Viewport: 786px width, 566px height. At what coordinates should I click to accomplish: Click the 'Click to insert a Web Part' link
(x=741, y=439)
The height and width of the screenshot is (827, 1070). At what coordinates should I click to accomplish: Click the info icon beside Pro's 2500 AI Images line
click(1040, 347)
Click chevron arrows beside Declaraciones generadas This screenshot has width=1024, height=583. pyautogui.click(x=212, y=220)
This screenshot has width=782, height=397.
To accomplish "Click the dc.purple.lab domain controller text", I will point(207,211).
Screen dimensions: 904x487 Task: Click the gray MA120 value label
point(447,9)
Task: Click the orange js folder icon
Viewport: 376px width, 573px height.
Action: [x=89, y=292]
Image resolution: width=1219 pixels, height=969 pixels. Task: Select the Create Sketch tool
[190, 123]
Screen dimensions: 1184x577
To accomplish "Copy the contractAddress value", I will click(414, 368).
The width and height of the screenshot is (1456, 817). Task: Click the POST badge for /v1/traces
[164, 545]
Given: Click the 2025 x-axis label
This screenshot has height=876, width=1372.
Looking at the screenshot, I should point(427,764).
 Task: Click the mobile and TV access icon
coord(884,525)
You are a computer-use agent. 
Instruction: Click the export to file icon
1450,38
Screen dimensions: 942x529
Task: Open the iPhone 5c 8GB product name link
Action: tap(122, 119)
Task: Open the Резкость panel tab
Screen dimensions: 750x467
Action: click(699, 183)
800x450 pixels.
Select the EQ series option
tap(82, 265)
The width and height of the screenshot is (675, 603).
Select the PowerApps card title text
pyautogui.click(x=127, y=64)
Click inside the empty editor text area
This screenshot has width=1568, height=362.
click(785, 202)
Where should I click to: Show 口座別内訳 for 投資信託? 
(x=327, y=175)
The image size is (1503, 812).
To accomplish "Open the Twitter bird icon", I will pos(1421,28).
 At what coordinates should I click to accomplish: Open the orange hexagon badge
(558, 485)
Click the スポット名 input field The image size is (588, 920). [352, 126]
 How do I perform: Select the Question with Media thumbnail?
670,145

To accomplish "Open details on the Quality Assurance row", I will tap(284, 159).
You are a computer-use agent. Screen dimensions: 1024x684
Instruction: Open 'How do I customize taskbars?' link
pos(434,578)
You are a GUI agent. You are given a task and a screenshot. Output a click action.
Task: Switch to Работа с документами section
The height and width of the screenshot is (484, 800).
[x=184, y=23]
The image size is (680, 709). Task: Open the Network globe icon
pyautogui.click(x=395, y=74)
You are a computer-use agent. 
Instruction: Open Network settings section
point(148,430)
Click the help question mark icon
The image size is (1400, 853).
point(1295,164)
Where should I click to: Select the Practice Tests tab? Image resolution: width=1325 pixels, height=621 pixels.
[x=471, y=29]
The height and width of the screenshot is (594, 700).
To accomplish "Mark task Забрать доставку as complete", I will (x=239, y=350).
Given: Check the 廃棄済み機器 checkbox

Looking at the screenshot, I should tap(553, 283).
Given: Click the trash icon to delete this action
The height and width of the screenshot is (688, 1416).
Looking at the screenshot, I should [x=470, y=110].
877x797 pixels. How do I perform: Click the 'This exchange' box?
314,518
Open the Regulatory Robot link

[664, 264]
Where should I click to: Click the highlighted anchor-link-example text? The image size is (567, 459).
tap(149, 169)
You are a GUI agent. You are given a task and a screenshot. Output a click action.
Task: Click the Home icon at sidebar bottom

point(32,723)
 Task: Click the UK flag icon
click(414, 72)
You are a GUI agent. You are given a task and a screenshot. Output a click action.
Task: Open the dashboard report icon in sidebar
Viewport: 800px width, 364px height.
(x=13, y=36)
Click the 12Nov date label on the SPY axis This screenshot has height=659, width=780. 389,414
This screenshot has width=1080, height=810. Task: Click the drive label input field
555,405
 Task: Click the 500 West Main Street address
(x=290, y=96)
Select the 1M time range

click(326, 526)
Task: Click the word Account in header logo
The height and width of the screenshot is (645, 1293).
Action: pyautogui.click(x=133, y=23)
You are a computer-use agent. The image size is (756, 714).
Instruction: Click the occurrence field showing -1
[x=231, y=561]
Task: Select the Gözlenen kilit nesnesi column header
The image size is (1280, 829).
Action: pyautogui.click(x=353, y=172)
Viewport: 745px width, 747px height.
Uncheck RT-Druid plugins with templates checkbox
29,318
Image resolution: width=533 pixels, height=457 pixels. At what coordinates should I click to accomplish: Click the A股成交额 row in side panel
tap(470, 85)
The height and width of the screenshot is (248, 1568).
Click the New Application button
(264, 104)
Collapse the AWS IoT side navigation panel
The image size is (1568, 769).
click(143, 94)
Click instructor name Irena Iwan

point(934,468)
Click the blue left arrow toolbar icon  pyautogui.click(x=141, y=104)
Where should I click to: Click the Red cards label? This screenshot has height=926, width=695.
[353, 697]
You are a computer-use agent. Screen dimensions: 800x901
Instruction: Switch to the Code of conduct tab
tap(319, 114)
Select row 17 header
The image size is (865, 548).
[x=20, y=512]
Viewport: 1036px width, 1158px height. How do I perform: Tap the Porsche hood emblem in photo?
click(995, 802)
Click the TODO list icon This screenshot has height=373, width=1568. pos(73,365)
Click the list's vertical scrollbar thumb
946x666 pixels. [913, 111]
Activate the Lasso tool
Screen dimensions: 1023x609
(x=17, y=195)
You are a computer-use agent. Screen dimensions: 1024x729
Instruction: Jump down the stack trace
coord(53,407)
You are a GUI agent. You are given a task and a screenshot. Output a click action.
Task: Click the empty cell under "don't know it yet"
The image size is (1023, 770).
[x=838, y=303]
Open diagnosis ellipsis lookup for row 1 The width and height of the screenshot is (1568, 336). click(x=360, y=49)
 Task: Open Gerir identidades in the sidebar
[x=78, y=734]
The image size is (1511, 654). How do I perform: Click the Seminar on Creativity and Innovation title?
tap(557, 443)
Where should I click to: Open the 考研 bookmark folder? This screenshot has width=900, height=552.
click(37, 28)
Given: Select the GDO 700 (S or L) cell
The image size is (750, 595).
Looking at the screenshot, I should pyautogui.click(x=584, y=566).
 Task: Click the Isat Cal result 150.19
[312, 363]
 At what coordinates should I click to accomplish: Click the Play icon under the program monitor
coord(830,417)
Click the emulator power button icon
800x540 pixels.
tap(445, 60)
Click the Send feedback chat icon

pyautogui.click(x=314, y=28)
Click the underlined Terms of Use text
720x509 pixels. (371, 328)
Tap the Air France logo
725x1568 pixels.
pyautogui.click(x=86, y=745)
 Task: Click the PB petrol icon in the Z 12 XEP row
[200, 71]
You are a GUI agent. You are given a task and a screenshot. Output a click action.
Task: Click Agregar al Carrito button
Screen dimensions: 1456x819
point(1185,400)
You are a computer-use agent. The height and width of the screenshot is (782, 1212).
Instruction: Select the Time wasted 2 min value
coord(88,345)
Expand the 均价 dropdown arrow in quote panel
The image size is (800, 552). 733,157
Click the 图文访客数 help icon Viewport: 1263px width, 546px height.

-------

● **Directions**: Write out exactly those lines of the records above that lie from the one with "Task: Open Gerir identidades in the sidebar" through the last line, including both.

● **Your response**:
 Task: Open Gerir identidades in the sidebar
[x=78, y=734]
The image size is (1511, 654). How do I perform: Click the Seminar on Creativity and Innovation title?
tap(557, 443)
Where should I click to: Open the 考研 bookmark folder? This screenshot has width=900, height=552.
click(37, 28)
Given: Select the GDO 700 (S or L) cell
The image size is (750, 595).
Looking at the screenshot, I should pyautogui.click(x=584, y=566).
 Task: Click the Isat Cal result 150.19
[312, 363]
 At what coordinates should I click to accomplish: Click the Play icon under the program monitor
coord(830,417)
Click the emulator power button icon
800x540 pixels.
tap(445, 60)
Click the Send feedback chat icon

pyautogui.click(x=314, y=28)
Click the underlined Terms of Use text
720x509 pixels. (371, 328)
Tap the Air France logo
725x1568 pixels.
pyautogui.click(x=86, y=745)
 Task: Click the PB petrol icon in the Z 12 XEP row
[200, 71]
You are a GUI agent. You are given a task and a screenshot. Output a click action.
Task: Click Agregar al Carrito button
Screen dimensions: 1456x819
point(1185,400)
You are a computer-use agent. The height and width of the screenshot is (782, 1212).
Instruction: Select the Time wasted 2 min value
coord(88,345)
Expand the 均价 dropdown arrow in quote panel
The image size is (800, 552). 733,157
Click the 图文访客数 help icon Viewport: 1263px width, 546px height.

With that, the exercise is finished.